> _Extrait_:
┏━━

- de la Revue 'L'Illustration' no. 3956 de 28 decembre 1918
- 'La Libération de Constantinople'
- par C. de G.
la Fin de la Guerre - Occupation de la Capitale Ottomane
Cette correspondance nous est adressée par un collaborateur de L'Illustration qui est arrivé à Contantinople avec la flotte alliée. Elle contient sur la Turquie et les Turcs, tels qu'ils apparaissent aujourd'hui, après des années d'emprise allemande, des appréciations plus sévères que celles qui ont été généralement exprimées dans ce journal. Nous publions, sans en rien retrancher, les impressions de notre correspondant. Il a peu admiré Constantinople et le Bosphore, mais ses réserves sacrilèges ne sauraient influencer un seul lecteur des pages divines de Pierre Loti. Il juge sans indulgence les Constantinopolitains et, en cela, on sera plus disposé à partager son opinion:
Constantinople, 20 novembre
Il y a quinze jours aujourd'hui qu'un petit bateau français, lAriane, a jeté l'ancre devant la pointe du Sérail, que dominent les coupoles et les minarets de Sainte- Sophie. Il avait passé par-dessus les mines des Dardanelles, c'est-à-dire qu'il avait surmonté mille périls. Son commandant audacieux, secondé par un équipage de quelques hommes, venait, tranquillement, affirmer les droits de la France à l'entrée du Bosphore.

┗━━

> _Consigne A_: Mettez sous forme de tableau Markdown la partie des enregistrements qui commence par la ligne contenant "Task: Open the three-dots more options menu" et se termine par celle contenant "point(449,84)", sans les lignes vides. Utilisez deux colonnes, « N° » pour le numéro de ligne et « Ligne » pour son texte.

> _Données fournies_:
┏━━

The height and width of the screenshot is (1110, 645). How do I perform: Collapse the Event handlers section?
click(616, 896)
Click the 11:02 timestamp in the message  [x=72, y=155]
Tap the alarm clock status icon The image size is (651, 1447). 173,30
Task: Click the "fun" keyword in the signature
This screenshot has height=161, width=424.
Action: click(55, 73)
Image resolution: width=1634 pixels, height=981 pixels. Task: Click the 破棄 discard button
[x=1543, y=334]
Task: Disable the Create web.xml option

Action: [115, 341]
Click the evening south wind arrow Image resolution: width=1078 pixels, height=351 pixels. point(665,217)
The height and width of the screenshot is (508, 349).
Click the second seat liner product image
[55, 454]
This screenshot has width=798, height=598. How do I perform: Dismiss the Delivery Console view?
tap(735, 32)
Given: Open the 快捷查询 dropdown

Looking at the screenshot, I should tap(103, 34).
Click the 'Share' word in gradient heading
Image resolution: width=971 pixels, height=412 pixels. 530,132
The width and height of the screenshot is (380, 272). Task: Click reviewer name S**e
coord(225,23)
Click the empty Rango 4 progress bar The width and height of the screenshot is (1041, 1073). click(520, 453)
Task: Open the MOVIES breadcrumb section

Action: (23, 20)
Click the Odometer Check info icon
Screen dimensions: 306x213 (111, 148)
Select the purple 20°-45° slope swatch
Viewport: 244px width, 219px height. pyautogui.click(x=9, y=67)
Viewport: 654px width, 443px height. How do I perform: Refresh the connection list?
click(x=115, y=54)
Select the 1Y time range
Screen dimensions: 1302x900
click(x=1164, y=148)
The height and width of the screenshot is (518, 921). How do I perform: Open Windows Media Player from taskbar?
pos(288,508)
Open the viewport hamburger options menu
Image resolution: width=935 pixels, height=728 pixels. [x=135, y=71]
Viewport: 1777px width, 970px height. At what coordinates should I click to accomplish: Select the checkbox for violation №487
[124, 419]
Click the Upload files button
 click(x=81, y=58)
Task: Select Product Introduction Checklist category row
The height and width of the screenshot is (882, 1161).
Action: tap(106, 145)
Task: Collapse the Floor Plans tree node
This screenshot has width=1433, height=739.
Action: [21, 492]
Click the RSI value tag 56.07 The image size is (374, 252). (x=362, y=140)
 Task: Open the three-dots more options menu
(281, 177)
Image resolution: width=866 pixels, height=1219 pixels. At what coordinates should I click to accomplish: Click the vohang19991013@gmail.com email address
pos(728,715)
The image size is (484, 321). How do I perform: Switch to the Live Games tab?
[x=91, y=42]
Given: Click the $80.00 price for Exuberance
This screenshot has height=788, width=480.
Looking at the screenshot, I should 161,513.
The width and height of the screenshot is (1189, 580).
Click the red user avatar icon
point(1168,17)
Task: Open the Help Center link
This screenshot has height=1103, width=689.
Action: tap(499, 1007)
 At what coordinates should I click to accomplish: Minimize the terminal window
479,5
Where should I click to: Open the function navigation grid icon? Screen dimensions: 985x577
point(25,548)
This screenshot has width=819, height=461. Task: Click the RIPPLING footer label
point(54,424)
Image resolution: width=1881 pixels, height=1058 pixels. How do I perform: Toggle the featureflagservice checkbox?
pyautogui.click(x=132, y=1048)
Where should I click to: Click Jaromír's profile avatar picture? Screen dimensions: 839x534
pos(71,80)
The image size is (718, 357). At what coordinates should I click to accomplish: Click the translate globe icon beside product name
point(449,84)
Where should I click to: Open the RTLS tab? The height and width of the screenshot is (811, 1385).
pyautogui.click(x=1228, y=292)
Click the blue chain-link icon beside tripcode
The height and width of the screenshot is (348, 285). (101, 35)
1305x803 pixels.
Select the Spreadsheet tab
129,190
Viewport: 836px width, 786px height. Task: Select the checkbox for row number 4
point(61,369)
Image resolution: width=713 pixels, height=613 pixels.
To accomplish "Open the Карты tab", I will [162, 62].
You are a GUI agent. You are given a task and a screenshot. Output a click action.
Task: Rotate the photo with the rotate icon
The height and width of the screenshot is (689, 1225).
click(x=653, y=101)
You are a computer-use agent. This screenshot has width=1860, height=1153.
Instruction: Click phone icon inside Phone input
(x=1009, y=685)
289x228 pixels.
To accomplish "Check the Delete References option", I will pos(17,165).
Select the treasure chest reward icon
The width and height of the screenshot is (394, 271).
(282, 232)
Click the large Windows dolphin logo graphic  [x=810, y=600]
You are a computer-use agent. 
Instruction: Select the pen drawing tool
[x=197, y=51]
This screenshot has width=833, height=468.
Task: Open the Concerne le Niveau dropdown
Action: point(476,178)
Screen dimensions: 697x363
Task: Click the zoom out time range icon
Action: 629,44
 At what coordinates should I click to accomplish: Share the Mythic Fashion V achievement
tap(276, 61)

┗━━

> _Consigne B_: Relevez tous les noms de lieux qui figurent dans le paragraphe de l'extrait commençant par « Il y a quinze jours aujourd'hui ».

> _Résultat de l'exercice A_:
| N° | Ligne |
|---|---|
| 1 |  Task: Open the three-dots more options menu |
| 2 | (281, 177) |
| 3 | Image resolution: width=866 pixels, height=1219 pixels. At what coordinates should I click to accomplish: Click the vohang19991013@gmail.com email address |
| 4 | pos(728,715) |
| 5 | The image size is (484, 321). How do I perform: Switch to the Live Games tab? |
| 6 | [x=91, y=42] |
| 7 | Given: Click the $80.00 price for Exuberance |
| 8 | This screenshot has height=788, width=480. |
| 9 | Looking at the screenshot, I should 161,513. |
| 10 | The width and height of the screenshot is (1189, 580). |
| 11 | Click the red user avatar icon |
| 12 | point(1168,17) |
| 13 | Task: Open the Help Center link |
| 14 | This screenshot has height=1103, width=689. |
| 15 | Action: tap(499, 1007) |
| 16 |  At what coordinates should I click to accomplish: Minimize the terminal window |
| 17 | 479,5 |
| 18 | Where should I click to: Open the function navigation grid icon? Screen dimensions: 985x577 |
| 19 | point(25,548) |
| 20 | This screenshot has width=819, height=461. Task: Click the RIPPLING footer label |
| 21 | point(54,424) |
| 22 | Image resolution: width=1881 pixels, height=1058 pixels. How do I perform: Toggle the featureflagservice checkbox? |
| 23 | pyautogui.click(x=132, y=1048) |
| 24 | Where should I click to: Click Jaromír's profile avatar picture? Screen dimensions: 839x534 |
| 25 | pos(71,80) |
| 26 | The image size is (718, 357). At what coordinates should I click to accomplish: Click the translate globe icon beside product name |
| 27 | point(449,84) |

> _Résultat de l'exercice B_:
- la pointe du Sérail
- Sainte-Sophie
- les Dardanelles
- la France
- le Bosphore